[Rows from a dataset]
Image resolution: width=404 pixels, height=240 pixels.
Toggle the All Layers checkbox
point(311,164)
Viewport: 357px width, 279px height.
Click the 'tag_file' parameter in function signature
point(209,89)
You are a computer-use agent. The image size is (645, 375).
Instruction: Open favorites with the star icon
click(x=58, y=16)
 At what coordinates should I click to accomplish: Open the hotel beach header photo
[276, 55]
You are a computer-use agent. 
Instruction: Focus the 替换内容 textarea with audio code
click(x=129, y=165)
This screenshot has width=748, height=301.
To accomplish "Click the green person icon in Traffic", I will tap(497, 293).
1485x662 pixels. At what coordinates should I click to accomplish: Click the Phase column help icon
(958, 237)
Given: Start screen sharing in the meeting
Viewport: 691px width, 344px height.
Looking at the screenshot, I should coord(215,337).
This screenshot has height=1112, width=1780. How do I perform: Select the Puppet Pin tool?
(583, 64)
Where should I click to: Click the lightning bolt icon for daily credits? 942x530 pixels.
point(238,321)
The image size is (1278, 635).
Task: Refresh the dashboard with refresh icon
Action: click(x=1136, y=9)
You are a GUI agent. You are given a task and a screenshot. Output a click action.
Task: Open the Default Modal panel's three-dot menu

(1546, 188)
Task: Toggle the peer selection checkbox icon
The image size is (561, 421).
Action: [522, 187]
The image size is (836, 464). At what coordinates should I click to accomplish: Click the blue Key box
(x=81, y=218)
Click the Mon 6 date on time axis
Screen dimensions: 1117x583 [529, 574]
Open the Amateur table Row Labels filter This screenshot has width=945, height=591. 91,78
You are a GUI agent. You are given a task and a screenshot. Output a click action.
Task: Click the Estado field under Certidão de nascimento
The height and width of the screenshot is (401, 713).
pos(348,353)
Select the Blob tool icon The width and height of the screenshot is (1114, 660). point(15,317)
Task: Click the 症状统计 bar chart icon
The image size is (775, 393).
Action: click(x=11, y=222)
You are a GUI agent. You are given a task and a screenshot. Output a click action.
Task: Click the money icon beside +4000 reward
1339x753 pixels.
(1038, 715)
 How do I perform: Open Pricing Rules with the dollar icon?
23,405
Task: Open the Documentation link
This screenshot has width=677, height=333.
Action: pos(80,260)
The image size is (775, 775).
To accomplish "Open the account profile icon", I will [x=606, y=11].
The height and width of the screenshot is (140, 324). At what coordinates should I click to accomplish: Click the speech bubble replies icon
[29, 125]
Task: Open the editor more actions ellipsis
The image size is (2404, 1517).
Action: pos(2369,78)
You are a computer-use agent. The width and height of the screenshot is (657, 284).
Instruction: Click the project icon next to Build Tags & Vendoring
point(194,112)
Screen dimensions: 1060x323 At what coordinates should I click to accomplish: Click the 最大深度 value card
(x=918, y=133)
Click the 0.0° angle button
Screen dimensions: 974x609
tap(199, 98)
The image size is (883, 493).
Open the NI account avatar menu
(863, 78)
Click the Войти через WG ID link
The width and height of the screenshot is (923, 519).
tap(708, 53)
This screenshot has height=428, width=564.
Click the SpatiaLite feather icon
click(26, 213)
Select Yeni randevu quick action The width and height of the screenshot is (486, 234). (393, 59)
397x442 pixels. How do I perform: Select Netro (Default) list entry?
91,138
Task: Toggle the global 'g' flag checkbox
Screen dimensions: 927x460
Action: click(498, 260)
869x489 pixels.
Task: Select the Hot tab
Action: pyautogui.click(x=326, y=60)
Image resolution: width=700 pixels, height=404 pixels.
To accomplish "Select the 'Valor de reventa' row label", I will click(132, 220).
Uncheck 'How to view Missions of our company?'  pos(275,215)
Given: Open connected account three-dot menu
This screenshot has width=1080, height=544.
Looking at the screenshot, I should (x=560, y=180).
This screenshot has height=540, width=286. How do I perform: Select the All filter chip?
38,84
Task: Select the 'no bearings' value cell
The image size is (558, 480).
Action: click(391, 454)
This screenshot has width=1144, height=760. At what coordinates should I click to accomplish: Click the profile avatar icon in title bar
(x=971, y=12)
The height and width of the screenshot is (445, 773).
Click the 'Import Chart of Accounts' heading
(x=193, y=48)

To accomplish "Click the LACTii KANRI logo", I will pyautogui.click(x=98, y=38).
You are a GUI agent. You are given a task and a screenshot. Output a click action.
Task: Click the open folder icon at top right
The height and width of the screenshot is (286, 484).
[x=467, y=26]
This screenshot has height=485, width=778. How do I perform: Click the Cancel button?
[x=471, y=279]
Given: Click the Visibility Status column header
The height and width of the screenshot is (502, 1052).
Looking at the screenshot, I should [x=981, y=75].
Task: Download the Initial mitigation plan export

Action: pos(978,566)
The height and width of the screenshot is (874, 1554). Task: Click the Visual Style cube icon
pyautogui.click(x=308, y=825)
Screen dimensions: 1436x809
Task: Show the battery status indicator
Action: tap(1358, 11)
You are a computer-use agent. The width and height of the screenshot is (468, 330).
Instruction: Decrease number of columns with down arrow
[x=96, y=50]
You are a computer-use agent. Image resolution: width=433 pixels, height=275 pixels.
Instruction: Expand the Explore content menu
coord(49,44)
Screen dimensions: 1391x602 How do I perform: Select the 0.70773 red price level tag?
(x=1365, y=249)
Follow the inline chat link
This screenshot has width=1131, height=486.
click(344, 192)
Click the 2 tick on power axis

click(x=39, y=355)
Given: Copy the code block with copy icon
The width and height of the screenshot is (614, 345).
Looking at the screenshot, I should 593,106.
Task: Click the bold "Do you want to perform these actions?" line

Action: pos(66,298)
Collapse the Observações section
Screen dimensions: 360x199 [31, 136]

**WHAT NEEDS TO BE DONE**
Copy out, line for line, the stretch of records from the line containing "This screenshot has height=1112, width=1780." through the line containing "will [x=606, y=11].", including both of those lines.

**EXERCISE SOLUTION**
This screenshot has height=1112, width=1780. How do I perform: Select the Puppet Pin tool?
(583, 64)
Where should I click to: Click the lightning bolt icon for daily credits? 942x530 pixels.
point(238,321)
The image size is (1278, 635).
Task: Refresh the dashboard with refresh icon
Action: click(x=1136, y=9)
You are a GUI agent. You are given a task and a screenshot. Output a click action.
Task: Open the Default Modal panel's three-dot menu

(1546, 188)
Task: Toggle the peer selection checkbox icon
The image size is (561, 421).
Action: [522, 187]
The image size is (836, 464). At what coordinates should I click to accomplish: Click the blue Key box
(x=81, y=218)
Click the Mon 6 date on time axis
Screen dimensions: 1117x583 [529, 574]
Open the Amateur table Row Labels filter This screenshot has width=945, height=591. 91,78
You are a GUI agent. You are given a task and a screenshot. Output a click action.
Task: Click the Estado field under Certidão de nascimento
The height and width of the screenshot is (401, 713).
pos(348,353)
Select the Blob tool icon The width and height of the screenshot is (1114, 660). point(15,317)
Task: Click the 症状统计 bar chart icon
The image size is (775, 393).
Action: click(x=11, y=222)
You are a GUI agent. You are given a task and a screenshot. Output a click action.
Task: Click the money icon beside +4000 reward
1339x753 pixels.
(1038, 715)
 How do I perform: Open Pricing Rules with the dollar icon?
23,405
Task: Open the Documentation link
This screenshot has width=677, height=333.
Action: pos(80,260)
The image size is (775, 775).
To accomplish "Open the account profile icon", I will [x=606, y=11].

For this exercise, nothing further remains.